La policía de Hong Kong reprimió una multitudinaria protesta contra la ley de seguridad nacional que busca aplicar el gobierno chino, que restaría libertades a los ciudadanos de la ex colonia británica, y Estados Unidos amenazó a Beijing con posibles sanciones si la norma entra en vigencia.

La protesta terminó con al menos 180 detenidos, algunos destrozos materiales y seis heridos: dos transeúntes y cuatro policías. Las autoridades no informaron aún si hubo víctimas entre los manifestantes, como sucedió en represiones pasadas, informó el diario local South China Morning Post.

Según los organizadores de la protesta, el proyecto representa una amenaza a las libertades civiles, atenta contra la autonomía de Hong Kong y pone en jaque al principio de "un país, dos sistemas".

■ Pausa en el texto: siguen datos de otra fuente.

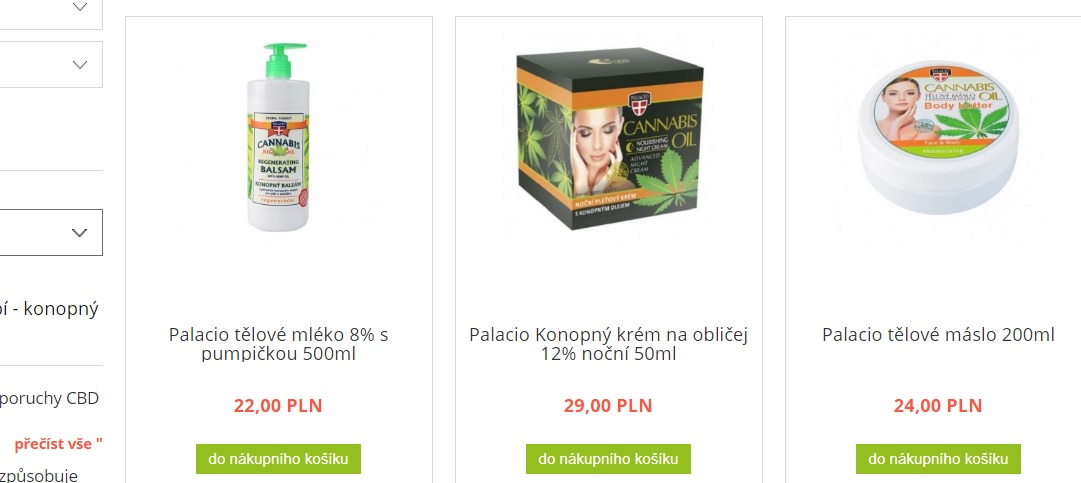Image resolution: width=1081 pixels, height=483 pixels.
Task: Select the 22,00 PLN price label
Action: click(278, 405)
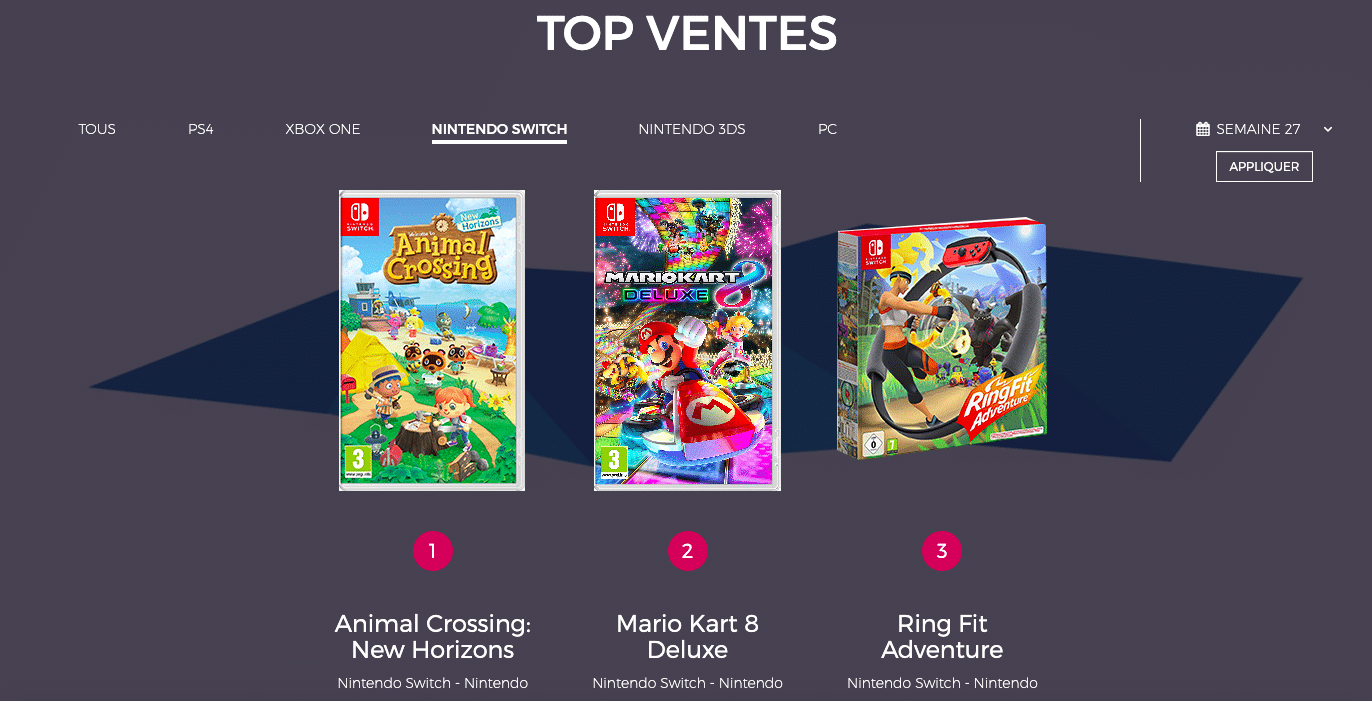Open the Animal Crossing: New Horizons title link

(x=432, y=637)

Esta legislación prohibirá "cualquier acto de traición, secesión, sedición, subversión" contra el gobierno central, además del "robo de secretos de Estado y la organización de actividades en Hong Kong por parte de organizaciones políticas extranjeras".

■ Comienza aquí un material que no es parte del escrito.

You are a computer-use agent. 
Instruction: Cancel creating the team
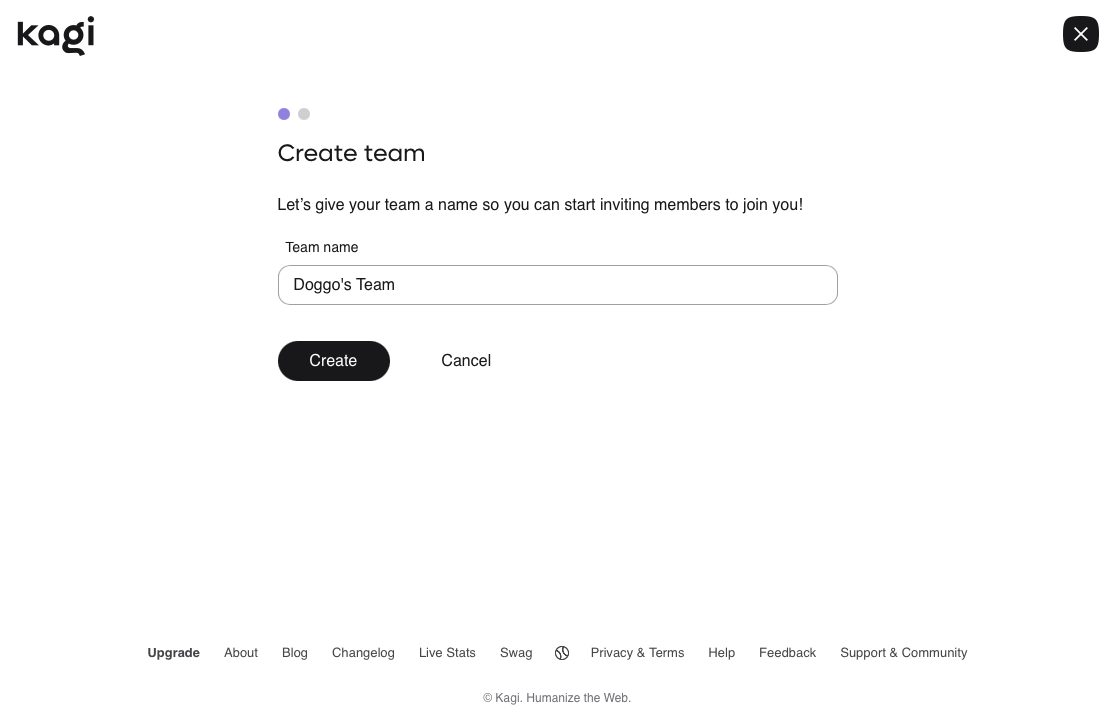pos(466,361)
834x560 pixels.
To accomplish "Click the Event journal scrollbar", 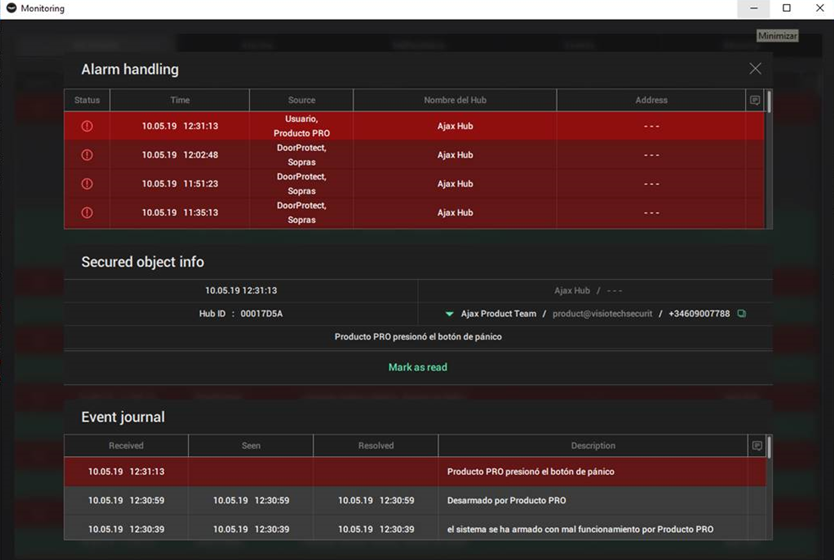I will [769, 447].
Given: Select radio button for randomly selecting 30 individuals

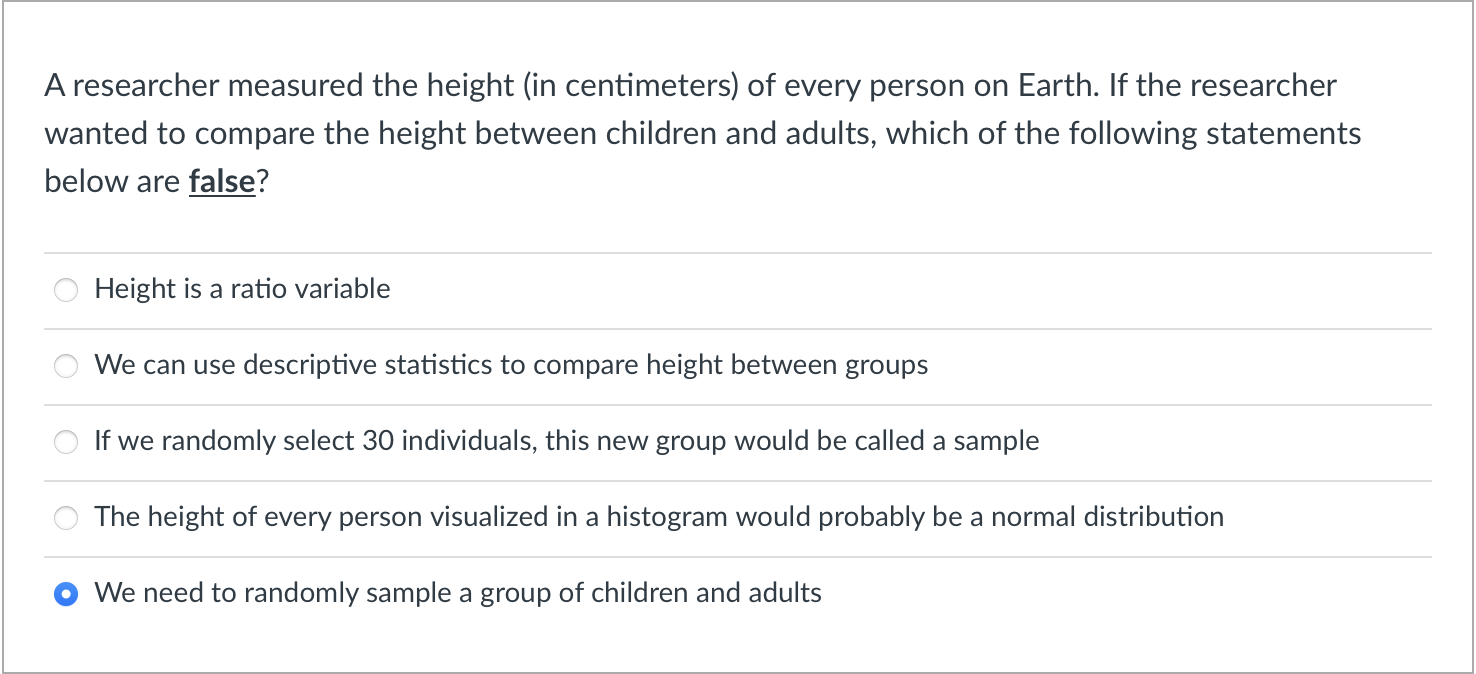Looking at the screenshot, I should click(x=66, y=442).
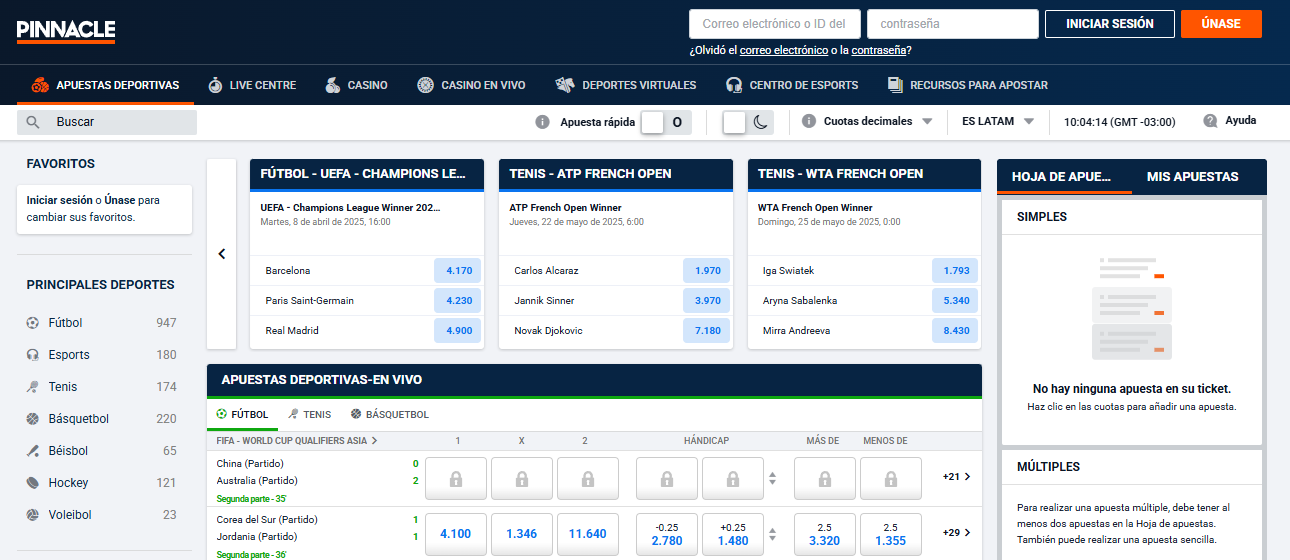Open the ES LATAM language dropdown
Viewport: 1290px width, 560px height.
pos(997,122)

La denominada ley de seguridad nacional se debate actualmente en la Asamblea Nacional Popular china (ANP) y será aprobada antes de su conclusión el próximo jueves.

Ante la creciente tensión, el canciller chino, Wang Yi, prometió a la población de Hong Kong que la polémica ley no afectará a sus derechos sino que busca controlar la "excesiva injerencia extranjera".

"Esto ha venido provocado por una intromisión extranjera excesiva e ilegal en los asuntos de Hong Kong", que generó una "turbulencia" que puso a la seguridad nacional china "en grave peligro", declaró Wang a la prensa, citado por Europa Press.